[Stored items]
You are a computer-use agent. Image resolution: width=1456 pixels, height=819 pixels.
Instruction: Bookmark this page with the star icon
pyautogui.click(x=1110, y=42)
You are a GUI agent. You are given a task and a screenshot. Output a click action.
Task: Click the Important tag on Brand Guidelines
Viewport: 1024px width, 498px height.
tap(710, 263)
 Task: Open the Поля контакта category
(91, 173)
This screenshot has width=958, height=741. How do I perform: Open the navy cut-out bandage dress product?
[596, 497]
...
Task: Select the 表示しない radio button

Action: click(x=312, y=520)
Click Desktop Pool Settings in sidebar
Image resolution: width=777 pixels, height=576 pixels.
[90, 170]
...
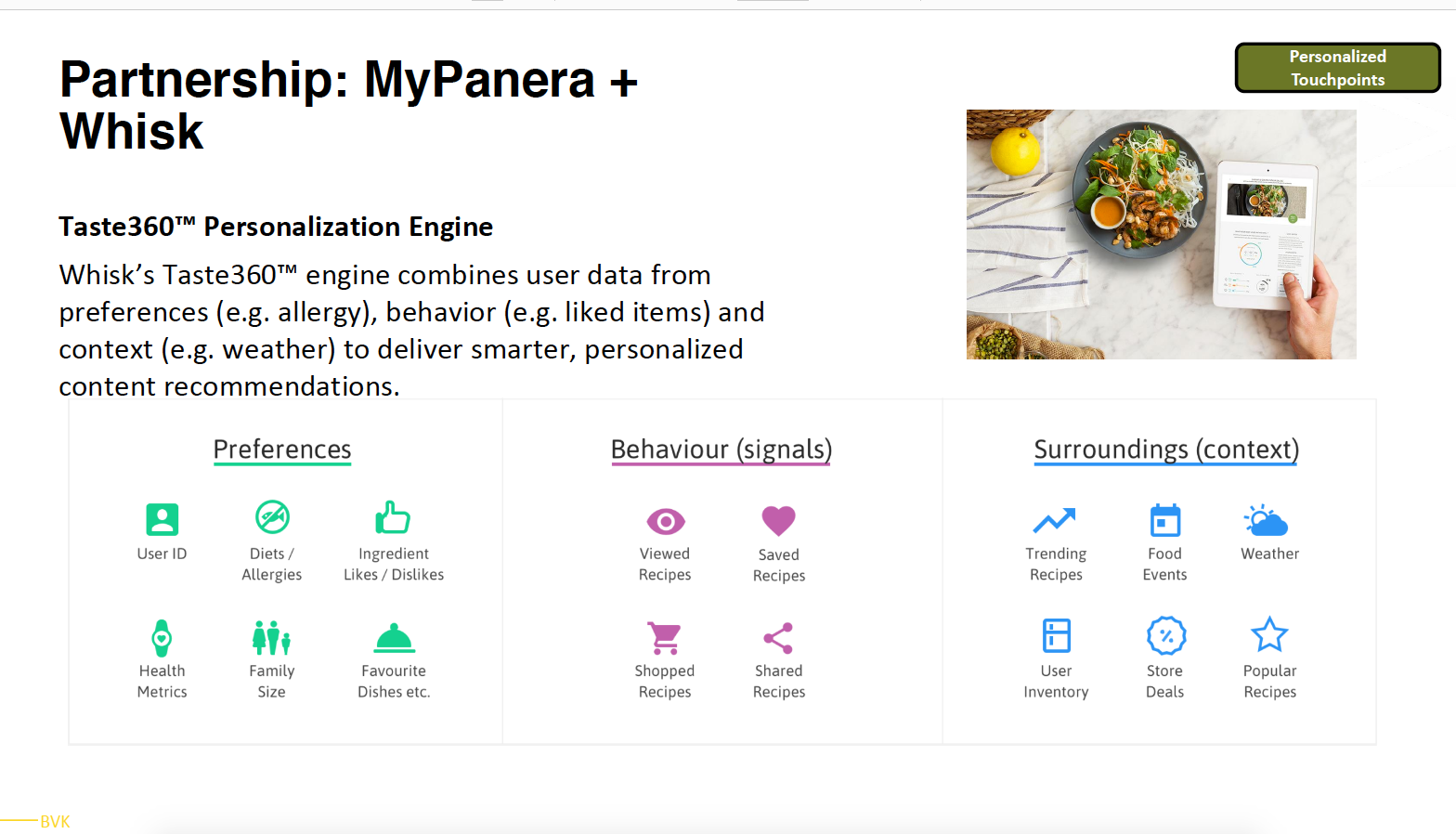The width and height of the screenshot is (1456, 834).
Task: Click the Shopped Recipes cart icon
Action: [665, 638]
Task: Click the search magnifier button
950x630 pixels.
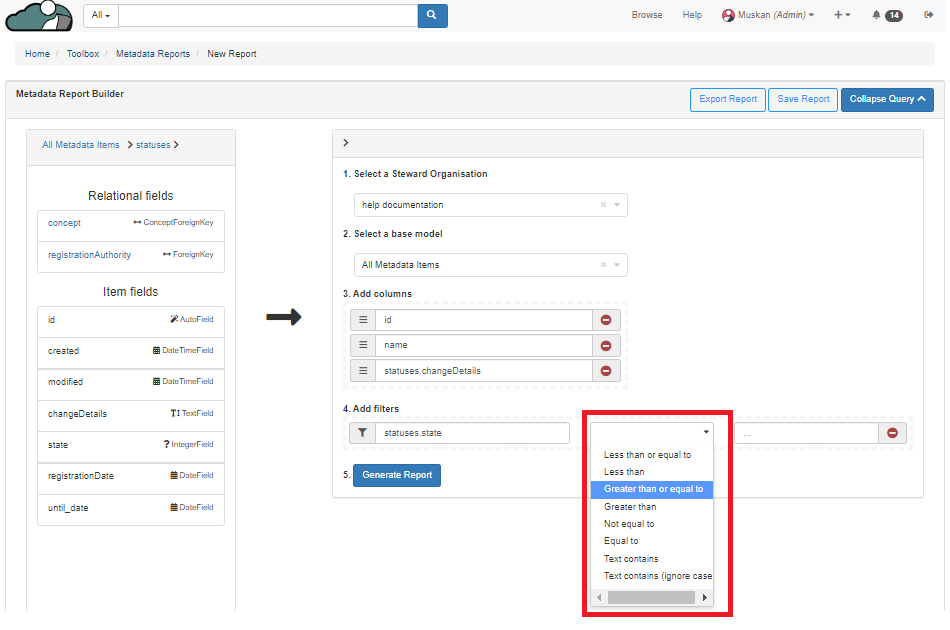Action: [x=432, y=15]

*Problem to solve:*
In the entries above, which lines hold the string "agent"? Report all of them.

*Answer space:*
You are a computer-use agent. Image resolution: width=1456 pixels, height=819 pixels.
You are a GUI agent. You are given a task and a screenshot. Output a click action.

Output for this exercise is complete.